Entertainment

SPEED YOUR WAY TO REVIVAL OF MAMET’S ‘PLOW’

WHEN Hollywood meets Broadway, sparks fly and Tinseltown’s incinerated – especially if the flamethrower is David Mamet.

So it is with “Speed-the-Plow.” Now, 20 years after its premiere – in which Madonna took much of the initial limelight – the beautifully played revival that opened last night establishes the play as a modern classic.

The cast – Jeremy Piven as a freshly anointed Hollywood producer, Bobby Gould; Raul Esparza as Charlie Fox, Bobby’s best friend, mailroom buddy and underling; and Elisabeth Moss, Bobby’s new temp – are all superb, but this time around, it’s Neil Pepe’s smooth-as-silk direction and the play itself that hold the stage.

Charlie has been offered a “buddy” movie complete with a superstar lead and brings it, like a friendly terrier, to Bobby.
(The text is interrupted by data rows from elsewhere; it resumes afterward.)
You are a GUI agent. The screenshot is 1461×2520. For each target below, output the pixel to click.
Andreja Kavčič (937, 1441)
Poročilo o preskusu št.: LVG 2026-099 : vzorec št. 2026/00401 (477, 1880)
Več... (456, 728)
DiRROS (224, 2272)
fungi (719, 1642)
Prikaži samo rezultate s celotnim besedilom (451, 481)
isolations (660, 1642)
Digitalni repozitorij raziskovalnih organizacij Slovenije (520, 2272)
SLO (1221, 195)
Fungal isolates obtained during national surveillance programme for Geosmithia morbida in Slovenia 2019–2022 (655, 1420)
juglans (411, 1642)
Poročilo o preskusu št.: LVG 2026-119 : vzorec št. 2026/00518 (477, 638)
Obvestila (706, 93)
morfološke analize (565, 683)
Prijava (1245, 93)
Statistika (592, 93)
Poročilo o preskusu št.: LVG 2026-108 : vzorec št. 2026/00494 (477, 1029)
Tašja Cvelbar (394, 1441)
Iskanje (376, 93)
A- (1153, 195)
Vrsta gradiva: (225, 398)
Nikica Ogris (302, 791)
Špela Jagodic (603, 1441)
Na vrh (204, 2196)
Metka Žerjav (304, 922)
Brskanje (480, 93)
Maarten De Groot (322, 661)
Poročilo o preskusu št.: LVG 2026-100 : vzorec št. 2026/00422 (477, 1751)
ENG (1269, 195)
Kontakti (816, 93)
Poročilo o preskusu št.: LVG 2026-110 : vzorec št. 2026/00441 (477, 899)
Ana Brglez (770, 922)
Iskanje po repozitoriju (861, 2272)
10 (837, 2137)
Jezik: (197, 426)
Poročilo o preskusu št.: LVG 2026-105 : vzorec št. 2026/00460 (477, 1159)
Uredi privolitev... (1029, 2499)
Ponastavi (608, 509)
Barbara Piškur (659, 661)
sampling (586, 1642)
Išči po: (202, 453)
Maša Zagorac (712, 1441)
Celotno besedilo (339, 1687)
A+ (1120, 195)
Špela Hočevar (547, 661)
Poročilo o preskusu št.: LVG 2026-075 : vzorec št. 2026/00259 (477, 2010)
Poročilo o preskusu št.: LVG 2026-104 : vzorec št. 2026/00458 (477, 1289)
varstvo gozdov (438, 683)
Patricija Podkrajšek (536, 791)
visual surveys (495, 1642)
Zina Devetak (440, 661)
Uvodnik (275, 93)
The two plan a future full of riches based on selling surefire schlock.

Enter Karen, Bobby’s new secretary, all wide-eyed freshness and, as she herself points out, naivete.

She fascinates Bobby, who gives her a book – a rather pompous one on radiation, God and death – and invites her to report on it later that night, at his house. She does. The next morning, it’s the radiation film Bobby plans to green-light, rather than Charlie’s sure thing.

Not surprisingly, Charlie – who sees his big break disappear – goes berserk, and a newly tougher Karen enters the fray.

Pepe’s direction and Scott Pask’s set, abetted by Brian MacDevitt’s lighting, are spot-on slick for Mamet, holding up the mirror at just the right angle to a twisted society.

The performances catch the play on the wind. Piven (of TV’s “Entourage”) finds the burnt-out hollows beneath an overpromoted hack executive, while the always amazing Esparza is the pushy underdog, all rapid-fire action and virtuosic language.

Finally, there’s the elegant Moss (the sveltely conniving Peggy Olson from “Mad Men”), slithering through the play’s undergrowth like a grass snake.

Twenty years ago, I thought no cast could match the original trio of Joe Mantegna, Ron Silver and (what a surprise she could stand still, let alone act) Madonna.

I was wrong. For its acting alone, this new “Speed-the-Plow” is a must-see.

SPEED-THE-PLOW

Ethel Barrymore Theatre, 243 W. 47th St.; 212-239-6200.